Les trois hommes sont suspectés de blanchiment d’argent en lien avec le crime organisé. Selon les autorités, ils ont détourné de l’argent sale des narcos vers des comptes personnels en Espagne, aux États-Unis et dans d’autres pays. Entre 2013 et 2020, ils auraient ainsi dissimulé pas moins d’1,2 milliard de pesos, soit 48 millions d’euros.

La CRF a donc déposé plainte auprès du bureau du procureur général de la République contre les trois dirigeants. Le président du club avait été désigné en décembre 2019 comme propriétaire de plus de dix résidences de luxe dans différents États américains. Selon le journal mexicain Reforma, des plaintes avaient déjà été déposées en avril de cette année-là contre les frères Álvarez et l’autre dirigeant, Victor Manuel Garcés, pour administration frauduleuse et blanchiment de plus de 76 millions d’euros.

Crédits : Cruz Azul

Le 30 mai, Jorge Álvarez, porte-parole du club, a réfuté ces accusations. Elles sont pourtant solides. Ce procès pourrait bien conduire au bannissement de Cruz Azul de la ligue mexicaine. La fédération affirme qu’un club peut perdre son adhésion « si son directeur ou ses dirigeants sont impliqués dans des actes criminels ».

Au Mexique, ces révélations n’étonnent guère les fans de football. Il y a deux ans, l’ancienne star de l’équipe nationale, Rafael Márquez, était accusé lui aussi d’avoir blanchi de l’argent pour un baron de la drogue. Pendant le mondial en Russie, il avait interdiction de porter le même uniforme que ses partenaires ou d’apparaître devant les logos et sponsors pendant une interview. Le joueur, qui a participé à cinq Coupes du monde différentes dans sa carrière, nie en bloc.

Pour son ex-coéquipier, Jorge Campos, le corruption gangrène le foot mexicain. Apparu 130 fois sous les couleurs d’El Tri, l’ancien gardien a profité d’une interview donnée à ESPN au mai pour dénoncer la « mafia et la corruption » qu’il a observées lorsqu’il jouait, de 1988 à 2004. Selon lui, « les amis de présidents de clubs » sont parvenus à infiltrer le sport depuis bien longtemps.

De la drogue et du foot

En décembre 2018, un témoin un peu particulier s’est présenté au procès d’El Chapo, devant le tribunal fédéral de Brooklyn. Ancien associé du baron de la drogue, Tirso Martínez Sánchez est aussi connu par son surnom « El Futbolista ». Car pendant des années, il a réalisé des investissements massifs dans plusieurs clubs de Liga MX, notamment Querétaro, Irapuato, Celaya, La Piedad et Mérida.
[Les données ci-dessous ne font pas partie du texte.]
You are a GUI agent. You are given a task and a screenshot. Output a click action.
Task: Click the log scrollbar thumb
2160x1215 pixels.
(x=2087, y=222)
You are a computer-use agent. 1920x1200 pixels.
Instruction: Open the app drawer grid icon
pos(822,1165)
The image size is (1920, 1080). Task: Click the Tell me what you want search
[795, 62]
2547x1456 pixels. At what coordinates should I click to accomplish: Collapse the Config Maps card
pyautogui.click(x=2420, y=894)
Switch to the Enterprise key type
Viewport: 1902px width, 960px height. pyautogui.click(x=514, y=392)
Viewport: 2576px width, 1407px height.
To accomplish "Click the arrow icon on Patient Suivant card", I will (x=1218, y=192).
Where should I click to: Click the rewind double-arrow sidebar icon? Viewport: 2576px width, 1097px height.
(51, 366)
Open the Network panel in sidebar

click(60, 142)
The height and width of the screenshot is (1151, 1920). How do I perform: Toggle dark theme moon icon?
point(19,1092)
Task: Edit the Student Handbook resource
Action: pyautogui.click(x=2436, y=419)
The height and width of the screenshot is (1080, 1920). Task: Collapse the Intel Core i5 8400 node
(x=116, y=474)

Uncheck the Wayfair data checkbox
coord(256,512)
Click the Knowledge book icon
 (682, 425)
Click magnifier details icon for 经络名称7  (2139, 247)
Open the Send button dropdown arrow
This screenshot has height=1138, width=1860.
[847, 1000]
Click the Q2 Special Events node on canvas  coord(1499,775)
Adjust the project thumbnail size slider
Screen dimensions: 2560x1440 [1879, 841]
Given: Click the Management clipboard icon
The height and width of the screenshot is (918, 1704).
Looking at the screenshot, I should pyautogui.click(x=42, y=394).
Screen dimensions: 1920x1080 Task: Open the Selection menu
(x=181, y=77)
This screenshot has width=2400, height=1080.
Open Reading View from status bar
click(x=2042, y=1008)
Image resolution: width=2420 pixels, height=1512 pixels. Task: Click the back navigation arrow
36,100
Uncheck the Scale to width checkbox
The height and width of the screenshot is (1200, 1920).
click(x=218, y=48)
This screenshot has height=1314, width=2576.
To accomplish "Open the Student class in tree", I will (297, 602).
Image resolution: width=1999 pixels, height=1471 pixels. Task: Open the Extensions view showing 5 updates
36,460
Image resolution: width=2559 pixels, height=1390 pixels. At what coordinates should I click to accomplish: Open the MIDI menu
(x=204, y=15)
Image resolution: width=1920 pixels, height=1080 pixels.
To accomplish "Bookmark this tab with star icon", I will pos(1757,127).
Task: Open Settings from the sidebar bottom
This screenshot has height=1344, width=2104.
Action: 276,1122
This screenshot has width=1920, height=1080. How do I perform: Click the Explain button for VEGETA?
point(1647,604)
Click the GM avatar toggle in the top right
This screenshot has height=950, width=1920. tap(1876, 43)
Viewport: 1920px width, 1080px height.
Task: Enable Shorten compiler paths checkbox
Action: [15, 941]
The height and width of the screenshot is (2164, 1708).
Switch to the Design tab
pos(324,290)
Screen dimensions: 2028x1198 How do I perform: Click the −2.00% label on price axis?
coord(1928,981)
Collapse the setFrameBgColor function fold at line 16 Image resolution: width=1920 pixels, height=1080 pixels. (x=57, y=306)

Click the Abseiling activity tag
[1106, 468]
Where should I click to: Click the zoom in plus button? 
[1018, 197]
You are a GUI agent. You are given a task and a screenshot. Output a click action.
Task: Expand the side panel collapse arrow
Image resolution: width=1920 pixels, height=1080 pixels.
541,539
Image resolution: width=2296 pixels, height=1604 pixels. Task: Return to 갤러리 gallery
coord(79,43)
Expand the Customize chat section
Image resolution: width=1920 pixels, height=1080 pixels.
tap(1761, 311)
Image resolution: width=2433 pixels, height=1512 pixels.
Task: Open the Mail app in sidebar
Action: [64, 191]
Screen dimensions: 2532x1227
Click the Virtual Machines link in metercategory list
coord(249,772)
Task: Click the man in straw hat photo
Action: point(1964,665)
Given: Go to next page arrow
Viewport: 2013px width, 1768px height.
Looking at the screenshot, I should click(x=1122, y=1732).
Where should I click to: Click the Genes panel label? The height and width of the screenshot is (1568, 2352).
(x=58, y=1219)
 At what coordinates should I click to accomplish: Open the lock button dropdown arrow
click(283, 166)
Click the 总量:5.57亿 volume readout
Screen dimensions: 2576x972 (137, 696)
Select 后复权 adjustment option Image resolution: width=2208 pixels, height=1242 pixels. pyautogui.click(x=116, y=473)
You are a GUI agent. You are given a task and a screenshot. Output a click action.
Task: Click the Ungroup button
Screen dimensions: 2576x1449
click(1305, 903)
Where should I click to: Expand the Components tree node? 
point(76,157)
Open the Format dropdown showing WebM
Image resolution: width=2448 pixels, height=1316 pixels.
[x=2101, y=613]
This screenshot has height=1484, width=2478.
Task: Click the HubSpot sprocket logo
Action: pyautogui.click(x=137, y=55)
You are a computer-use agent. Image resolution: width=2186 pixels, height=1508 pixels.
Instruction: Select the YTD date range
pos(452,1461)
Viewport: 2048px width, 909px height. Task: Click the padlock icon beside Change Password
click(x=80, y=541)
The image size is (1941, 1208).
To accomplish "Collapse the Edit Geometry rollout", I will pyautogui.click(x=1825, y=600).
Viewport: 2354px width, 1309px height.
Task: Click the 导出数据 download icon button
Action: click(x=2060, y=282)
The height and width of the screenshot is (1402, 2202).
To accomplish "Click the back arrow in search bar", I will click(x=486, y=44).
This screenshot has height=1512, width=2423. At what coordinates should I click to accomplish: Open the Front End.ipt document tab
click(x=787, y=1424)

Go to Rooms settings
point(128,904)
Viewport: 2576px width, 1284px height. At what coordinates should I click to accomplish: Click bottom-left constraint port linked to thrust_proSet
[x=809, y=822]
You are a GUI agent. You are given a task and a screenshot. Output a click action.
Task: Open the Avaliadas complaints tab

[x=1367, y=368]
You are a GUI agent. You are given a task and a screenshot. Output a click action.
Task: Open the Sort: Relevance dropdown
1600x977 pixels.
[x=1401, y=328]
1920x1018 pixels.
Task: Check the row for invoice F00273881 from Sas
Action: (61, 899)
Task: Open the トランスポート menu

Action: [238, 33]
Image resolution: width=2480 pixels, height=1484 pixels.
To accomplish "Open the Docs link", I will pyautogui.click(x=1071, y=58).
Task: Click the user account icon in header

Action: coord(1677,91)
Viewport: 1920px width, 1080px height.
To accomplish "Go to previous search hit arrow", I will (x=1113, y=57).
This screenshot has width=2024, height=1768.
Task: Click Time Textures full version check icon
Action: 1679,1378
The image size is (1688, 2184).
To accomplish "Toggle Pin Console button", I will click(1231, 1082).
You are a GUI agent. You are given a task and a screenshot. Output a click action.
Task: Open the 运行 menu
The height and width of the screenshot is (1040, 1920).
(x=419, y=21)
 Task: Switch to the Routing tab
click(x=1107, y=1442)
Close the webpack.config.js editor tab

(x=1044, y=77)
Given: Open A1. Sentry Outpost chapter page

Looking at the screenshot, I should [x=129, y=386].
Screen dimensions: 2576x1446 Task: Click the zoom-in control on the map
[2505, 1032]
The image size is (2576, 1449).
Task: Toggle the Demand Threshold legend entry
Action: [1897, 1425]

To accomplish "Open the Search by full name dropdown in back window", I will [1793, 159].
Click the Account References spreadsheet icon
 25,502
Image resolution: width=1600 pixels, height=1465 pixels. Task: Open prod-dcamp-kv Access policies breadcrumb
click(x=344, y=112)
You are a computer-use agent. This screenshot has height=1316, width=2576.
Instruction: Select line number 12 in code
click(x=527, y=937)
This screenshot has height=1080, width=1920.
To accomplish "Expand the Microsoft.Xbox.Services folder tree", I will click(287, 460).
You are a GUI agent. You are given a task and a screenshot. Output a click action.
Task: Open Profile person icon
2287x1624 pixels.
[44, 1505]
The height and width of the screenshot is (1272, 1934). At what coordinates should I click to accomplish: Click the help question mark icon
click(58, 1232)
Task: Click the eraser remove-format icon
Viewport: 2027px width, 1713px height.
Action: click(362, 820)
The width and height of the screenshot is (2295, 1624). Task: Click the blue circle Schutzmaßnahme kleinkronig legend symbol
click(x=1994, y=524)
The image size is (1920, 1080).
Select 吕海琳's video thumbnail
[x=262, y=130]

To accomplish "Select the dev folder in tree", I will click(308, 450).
Après avoir travaillé pour les cartels de Sinaloa et de Ciudad Juárez entre 1995 et 2003, le dealer de cocaïne a racheté les Venados du Yucatán pour 600 à 700 000 dollars et les Reboceros de La Piedad pour 2,2 millions de dollars. En 2004, il est même parvenu à faire un énorme bénéfice en revendant ce dernier pour dix millions de dollars. Deux ans plus tard, ayant des suspicions sur ses activités, la fédération mexicaine de football a racheté les clubs d’Irapuato et Querétaro et les a aussitôt relégués. À l’époque, les dirigeants du football mexicain prétendaient vouloir réduire le nombre d’équipes en première division. Mais elle aurait en réalité voulu réduire son emprise sur le football mexicain.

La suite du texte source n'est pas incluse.